Twin Cities WRS Seminar

Monitoring, Enhancement, and Prediction of Subsurface Pollutant Transformation by Fe-bearing Minerals


Matt Berens
Graduate Student, Dept. of Civil, Environmental, and Geo-Engineering

November 1, 2019


Iron-bearing minerals represent an important reductant for many groundwater pollutants. Despite an abundance of these minerals in the subsurface, pollutant transformation is often limited by competition for (bio)available Fe(II) and complex hydrogeologic pathways restricting pollutant transport to reactive mineral surfaces. In situ chemical reduction (ISCR) is an effective approach to circumvent many of these issues. Perturbations introduced to the subsurface by ISCR, however, often present a challenge in quantifying pollutant concentrations and thus the extent of transformation.

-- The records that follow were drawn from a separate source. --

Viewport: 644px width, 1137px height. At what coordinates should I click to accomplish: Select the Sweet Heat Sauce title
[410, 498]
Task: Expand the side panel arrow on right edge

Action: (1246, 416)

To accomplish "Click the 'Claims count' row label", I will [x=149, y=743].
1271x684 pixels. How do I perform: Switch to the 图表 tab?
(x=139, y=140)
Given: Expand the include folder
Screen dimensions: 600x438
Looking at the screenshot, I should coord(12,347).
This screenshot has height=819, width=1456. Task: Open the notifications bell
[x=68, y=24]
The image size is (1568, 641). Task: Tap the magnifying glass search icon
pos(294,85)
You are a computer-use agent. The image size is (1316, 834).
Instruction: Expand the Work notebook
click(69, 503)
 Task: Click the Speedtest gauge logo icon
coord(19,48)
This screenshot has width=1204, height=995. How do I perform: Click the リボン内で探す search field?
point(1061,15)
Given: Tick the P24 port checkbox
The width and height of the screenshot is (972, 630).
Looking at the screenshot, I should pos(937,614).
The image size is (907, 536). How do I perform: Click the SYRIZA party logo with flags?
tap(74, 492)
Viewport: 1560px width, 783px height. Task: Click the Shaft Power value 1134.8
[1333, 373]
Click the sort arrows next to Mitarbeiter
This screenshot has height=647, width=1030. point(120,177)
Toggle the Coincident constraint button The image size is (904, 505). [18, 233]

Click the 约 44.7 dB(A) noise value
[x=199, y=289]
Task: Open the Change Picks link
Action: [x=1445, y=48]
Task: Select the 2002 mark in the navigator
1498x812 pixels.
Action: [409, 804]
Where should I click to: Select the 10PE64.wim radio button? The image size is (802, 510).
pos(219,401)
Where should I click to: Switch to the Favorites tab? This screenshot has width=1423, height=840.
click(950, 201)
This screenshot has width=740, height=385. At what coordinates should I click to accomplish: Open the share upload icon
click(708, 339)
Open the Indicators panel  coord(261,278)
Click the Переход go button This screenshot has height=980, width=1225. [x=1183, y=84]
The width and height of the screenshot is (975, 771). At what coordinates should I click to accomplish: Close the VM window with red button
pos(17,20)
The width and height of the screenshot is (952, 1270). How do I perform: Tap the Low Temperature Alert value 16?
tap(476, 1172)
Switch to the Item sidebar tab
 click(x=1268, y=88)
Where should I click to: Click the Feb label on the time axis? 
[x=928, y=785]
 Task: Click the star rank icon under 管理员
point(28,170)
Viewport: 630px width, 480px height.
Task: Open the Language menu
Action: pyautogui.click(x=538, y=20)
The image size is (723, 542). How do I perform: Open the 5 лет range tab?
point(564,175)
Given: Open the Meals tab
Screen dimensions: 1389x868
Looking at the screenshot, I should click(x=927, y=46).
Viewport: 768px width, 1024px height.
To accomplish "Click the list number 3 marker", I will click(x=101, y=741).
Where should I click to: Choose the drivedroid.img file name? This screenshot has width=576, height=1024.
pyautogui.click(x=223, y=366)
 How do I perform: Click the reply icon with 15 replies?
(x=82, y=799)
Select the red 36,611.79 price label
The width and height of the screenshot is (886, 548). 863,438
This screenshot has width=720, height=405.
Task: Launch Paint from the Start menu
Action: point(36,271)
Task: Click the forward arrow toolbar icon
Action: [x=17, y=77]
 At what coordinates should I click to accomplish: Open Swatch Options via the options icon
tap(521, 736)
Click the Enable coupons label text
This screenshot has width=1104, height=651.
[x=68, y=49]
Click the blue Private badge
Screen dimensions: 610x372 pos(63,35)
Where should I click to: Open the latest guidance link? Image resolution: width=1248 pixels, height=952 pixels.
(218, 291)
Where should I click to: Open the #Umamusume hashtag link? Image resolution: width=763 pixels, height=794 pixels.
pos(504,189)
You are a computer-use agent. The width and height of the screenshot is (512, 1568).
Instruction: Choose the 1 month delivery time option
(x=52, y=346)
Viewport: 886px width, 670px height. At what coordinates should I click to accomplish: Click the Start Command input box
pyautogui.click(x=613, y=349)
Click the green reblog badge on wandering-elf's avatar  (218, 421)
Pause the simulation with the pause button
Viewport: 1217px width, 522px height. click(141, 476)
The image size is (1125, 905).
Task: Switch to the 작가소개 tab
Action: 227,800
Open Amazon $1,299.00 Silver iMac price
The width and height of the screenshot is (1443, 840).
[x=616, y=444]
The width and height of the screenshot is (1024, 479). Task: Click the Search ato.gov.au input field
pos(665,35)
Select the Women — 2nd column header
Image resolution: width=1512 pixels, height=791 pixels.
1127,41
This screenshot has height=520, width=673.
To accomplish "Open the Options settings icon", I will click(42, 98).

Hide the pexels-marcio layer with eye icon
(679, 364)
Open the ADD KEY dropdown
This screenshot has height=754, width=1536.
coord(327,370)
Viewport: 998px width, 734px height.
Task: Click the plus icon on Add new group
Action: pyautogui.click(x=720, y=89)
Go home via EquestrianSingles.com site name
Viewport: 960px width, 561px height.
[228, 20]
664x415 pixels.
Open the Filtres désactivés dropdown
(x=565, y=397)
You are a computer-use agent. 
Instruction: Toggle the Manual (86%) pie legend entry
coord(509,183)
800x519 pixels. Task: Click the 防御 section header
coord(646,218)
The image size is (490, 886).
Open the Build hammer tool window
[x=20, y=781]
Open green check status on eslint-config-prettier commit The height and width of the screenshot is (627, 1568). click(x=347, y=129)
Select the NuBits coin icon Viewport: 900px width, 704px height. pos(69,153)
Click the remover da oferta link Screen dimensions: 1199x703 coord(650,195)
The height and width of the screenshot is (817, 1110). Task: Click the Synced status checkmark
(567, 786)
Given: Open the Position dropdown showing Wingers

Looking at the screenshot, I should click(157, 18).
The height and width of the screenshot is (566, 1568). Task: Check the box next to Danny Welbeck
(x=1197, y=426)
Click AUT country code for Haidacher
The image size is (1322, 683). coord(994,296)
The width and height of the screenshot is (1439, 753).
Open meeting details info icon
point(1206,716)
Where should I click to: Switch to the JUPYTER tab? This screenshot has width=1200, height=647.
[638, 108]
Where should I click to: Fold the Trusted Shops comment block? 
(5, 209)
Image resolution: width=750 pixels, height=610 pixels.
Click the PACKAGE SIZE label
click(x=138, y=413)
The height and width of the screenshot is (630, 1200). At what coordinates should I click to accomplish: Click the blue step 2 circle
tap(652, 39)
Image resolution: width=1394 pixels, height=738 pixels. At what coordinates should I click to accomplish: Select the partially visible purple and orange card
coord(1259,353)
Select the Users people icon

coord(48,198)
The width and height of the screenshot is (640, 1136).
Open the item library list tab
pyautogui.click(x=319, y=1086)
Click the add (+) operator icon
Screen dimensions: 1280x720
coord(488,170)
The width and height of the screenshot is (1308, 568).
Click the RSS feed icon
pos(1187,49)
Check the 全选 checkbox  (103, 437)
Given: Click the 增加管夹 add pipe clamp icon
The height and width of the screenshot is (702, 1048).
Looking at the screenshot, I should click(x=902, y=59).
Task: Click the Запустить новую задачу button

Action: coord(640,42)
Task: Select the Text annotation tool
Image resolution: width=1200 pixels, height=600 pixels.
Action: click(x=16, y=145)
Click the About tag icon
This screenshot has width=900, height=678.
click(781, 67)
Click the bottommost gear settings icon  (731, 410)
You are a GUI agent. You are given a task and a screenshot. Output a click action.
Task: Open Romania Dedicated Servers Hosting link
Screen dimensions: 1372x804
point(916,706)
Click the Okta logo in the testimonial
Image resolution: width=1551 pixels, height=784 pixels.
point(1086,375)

In this study, compound specific isotope analysis (CSIA) was used to characterize C and N isotope fractionation associated with the reduction of 2,4-dinitroanisole (DNAN) by a suite of iron-bearing minerals and under various matrix conditions including systems representing ISCR. These data were used to generate models of DNAN transformation based on measurements of δ 15 N and make quantitative estimates of DNAN removal. Not only was isotope fractionation unaffected in each set of conditions, but the models were used to accurately predict the extent of DNAN transformation from δ 15 N measurements. These observations illustrate the utility of CSIA as a robust method to evaluate the success of in situ remediation techniques. These results are applicable to other nitroaromatic compounds in the subsurface and are important given the continuing need for assessment of the success of in situ remediation techniques.